Try that and let me know how it works.
In reality, the dancers are of course synced by the music, dependent on the same conductor as the orchestra.
And on top of that, orchestration isn't the conductor's job. It's the composer's (or arranger's) job, putting it exactly parallel to choreography. The orchestrator, like the choreographer, determines who does what and when they do it, and he does it in advance. Most typically, years or centuries in advance. The conductor determines how fast the clock runs.
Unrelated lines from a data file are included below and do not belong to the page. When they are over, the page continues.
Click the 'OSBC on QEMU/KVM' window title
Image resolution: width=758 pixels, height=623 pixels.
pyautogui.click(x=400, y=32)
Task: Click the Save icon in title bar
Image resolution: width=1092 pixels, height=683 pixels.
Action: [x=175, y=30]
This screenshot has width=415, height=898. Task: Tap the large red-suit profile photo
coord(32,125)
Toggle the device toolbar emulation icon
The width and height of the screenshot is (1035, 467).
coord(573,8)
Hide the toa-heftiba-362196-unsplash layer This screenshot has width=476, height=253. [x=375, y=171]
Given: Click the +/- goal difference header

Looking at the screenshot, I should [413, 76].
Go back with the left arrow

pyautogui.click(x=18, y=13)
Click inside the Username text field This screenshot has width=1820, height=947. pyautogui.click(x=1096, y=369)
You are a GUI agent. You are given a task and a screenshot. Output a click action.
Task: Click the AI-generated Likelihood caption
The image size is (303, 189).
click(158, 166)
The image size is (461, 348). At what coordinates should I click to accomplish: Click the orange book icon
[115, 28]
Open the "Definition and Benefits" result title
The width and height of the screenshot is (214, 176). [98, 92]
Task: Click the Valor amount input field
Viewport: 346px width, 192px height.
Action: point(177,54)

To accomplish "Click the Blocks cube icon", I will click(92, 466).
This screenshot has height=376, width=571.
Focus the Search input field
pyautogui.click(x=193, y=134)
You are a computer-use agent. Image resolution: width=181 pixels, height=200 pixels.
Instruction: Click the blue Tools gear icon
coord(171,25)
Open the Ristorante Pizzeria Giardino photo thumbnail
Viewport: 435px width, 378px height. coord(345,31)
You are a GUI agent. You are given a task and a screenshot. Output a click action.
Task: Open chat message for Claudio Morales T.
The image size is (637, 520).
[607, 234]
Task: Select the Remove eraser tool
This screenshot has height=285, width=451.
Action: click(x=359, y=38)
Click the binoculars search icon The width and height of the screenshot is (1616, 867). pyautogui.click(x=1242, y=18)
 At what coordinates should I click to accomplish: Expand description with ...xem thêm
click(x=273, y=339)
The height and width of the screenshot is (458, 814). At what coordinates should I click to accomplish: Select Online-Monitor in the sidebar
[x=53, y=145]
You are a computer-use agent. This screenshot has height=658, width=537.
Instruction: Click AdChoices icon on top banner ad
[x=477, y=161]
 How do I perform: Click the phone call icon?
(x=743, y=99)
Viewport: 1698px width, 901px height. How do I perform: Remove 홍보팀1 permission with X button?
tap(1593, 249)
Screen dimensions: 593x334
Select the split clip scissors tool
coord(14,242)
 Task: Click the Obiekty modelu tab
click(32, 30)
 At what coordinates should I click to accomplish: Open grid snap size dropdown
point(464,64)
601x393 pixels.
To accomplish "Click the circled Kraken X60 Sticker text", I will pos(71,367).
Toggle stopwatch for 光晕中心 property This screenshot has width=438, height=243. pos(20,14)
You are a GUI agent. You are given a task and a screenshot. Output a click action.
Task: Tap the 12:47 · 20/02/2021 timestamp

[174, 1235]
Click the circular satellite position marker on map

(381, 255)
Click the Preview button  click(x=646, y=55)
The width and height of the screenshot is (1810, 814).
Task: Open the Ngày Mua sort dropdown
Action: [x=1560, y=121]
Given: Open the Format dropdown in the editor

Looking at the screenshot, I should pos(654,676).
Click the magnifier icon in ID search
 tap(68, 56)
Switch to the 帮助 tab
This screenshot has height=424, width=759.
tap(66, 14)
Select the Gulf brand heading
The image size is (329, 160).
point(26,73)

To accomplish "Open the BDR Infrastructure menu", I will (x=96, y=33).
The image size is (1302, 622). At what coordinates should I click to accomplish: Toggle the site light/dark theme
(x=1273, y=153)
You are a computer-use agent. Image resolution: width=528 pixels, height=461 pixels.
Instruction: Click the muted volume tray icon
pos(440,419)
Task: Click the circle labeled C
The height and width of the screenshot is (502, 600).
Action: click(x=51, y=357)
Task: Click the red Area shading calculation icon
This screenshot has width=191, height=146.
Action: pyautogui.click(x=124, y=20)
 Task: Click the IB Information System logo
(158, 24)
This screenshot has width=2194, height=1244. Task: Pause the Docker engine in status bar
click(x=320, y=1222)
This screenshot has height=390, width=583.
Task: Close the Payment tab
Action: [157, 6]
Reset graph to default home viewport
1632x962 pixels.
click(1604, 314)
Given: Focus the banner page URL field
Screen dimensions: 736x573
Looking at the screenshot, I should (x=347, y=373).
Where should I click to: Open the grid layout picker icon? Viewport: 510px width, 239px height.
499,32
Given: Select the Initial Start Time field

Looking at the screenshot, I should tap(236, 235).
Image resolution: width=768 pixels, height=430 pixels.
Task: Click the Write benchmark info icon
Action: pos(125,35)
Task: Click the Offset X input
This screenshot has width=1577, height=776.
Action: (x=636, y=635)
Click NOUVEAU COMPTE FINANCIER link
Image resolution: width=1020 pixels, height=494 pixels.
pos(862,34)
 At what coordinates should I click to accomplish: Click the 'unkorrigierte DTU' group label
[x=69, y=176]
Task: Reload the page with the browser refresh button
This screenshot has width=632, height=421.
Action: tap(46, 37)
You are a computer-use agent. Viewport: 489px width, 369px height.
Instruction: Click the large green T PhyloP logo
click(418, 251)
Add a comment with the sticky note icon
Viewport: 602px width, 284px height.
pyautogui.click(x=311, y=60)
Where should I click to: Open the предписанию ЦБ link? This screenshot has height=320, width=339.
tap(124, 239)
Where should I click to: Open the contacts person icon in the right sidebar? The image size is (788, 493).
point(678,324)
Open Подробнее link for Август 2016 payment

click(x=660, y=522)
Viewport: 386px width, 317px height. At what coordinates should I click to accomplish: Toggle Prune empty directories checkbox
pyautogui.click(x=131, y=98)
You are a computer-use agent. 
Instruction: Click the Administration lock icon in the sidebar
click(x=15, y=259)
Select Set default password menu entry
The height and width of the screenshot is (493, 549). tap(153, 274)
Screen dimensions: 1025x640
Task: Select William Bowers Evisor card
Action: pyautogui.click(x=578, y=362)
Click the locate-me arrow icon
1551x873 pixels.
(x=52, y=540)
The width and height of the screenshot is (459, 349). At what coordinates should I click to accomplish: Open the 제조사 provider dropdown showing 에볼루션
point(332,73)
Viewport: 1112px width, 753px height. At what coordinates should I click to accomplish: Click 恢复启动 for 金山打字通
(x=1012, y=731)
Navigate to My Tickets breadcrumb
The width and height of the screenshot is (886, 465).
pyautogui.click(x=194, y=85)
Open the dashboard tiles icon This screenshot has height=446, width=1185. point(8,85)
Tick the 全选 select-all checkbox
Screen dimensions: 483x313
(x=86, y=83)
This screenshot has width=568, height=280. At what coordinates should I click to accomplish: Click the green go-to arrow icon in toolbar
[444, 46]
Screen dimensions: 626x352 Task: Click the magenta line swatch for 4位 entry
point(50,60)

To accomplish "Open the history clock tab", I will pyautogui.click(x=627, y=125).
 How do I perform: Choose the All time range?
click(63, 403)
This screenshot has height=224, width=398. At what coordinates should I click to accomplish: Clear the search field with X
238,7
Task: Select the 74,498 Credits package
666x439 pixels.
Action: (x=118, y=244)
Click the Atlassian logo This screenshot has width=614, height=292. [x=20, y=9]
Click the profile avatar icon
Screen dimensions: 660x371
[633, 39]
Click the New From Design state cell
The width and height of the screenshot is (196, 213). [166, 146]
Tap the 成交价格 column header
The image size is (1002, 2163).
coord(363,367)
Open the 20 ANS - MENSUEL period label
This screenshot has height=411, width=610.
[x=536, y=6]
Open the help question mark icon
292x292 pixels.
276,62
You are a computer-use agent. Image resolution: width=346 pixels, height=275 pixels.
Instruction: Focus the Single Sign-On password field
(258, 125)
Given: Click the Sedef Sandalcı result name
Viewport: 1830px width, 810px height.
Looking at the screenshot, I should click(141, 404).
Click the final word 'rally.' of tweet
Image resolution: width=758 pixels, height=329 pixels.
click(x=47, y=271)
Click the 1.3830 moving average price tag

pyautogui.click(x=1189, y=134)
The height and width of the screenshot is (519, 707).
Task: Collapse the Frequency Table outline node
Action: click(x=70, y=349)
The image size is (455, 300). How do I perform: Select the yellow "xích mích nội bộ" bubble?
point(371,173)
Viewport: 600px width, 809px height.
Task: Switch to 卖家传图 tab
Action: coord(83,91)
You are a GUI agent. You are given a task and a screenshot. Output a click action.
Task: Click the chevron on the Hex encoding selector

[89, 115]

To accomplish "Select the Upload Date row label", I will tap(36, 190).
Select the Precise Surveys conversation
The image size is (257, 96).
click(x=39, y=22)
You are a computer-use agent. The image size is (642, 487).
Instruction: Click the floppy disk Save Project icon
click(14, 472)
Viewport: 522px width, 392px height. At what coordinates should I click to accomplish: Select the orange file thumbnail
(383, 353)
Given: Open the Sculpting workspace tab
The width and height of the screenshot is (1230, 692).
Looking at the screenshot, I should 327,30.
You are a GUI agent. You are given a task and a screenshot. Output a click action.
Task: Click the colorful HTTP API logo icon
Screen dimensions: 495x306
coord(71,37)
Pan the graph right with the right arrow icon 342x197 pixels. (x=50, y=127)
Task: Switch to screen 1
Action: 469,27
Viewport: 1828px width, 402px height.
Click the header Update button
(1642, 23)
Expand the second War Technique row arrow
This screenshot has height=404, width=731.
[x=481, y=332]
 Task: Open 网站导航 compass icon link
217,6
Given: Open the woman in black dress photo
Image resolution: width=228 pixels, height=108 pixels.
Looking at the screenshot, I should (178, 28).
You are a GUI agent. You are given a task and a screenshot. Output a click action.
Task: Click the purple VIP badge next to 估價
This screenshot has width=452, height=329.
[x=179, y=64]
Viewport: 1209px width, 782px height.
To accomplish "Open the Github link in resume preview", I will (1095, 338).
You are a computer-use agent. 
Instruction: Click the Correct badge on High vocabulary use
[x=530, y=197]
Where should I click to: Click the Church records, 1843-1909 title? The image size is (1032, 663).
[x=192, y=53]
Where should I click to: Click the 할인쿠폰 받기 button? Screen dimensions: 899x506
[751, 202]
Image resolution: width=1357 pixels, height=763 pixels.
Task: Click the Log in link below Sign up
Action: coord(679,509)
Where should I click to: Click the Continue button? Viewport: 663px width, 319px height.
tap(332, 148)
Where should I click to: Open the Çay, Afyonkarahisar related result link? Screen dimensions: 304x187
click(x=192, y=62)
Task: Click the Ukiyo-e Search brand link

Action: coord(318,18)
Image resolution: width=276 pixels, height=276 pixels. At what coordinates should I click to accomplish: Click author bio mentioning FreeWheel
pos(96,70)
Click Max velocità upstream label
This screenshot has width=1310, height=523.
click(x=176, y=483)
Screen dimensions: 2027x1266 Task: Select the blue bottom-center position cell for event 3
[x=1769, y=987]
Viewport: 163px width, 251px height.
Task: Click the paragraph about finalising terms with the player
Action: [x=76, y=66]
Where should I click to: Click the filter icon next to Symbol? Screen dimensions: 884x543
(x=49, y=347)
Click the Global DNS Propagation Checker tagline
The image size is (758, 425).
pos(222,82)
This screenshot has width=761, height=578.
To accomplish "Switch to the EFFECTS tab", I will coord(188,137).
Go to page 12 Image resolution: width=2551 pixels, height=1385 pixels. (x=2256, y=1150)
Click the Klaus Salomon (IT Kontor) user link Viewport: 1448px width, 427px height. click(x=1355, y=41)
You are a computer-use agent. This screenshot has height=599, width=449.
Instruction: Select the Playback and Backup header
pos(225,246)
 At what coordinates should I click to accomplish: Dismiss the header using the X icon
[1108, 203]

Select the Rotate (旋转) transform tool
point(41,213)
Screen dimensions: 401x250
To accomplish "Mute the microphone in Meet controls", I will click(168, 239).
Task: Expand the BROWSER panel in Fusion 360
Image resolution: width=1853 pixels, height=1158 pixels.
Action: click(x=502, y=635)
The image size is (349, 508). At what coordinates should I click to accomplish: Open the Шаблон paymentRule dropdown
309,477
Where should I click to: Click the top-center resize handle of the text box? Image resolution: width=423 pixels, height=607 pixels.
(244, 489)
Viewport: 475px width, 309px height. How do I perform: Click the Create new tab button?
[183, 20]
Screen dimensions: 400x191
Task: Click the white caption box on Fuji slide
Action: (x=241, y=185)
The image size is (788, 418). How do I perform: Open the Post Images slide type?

Interesting. A counter example, WWE (wrestling) is choreographed. The wrestlers react to the cues of the other wrestlers. It's not necessarily based on time or music, but instead a pre-agreed sequence.
I think the catch is that not all cues need to be time based and that is the distinction. In orchestration, there is one source for cues - the orchestrator.
The difference I think speaks to orchestration where the players get their cues from one source, while choreography has different source(s) for cues (time/tempo perhaps being one of them)
> In orchestration, there is one source for cues - the orchestrator.
Just to be clear, everyone's talking about the conductor, who keeps time for the orchestra, but conductors don't do orchestration. The orchestrator is the person who wrote the score.
Good point, for the analogy, I should have written conductor instead of orchestrator. The point remains though that the difference is in the source of synchronization.
A good few years ago when I worked at a security consultancy that catered to a bunch of startups (only some of whom survived long enough to pay the invoices…) we referred to certain development patterns as “HackerNews Driven Development” lol.
I guess Medium driven development is the newer edition of this?
I like this choregraphy inside a domain, orchestration across domains rule of thumb.
I think it maps to what we did a few years ago at previous enployer (without actually formalising like this).
Some cross-domain things are inherently orchestration problems (like GDPR deletion)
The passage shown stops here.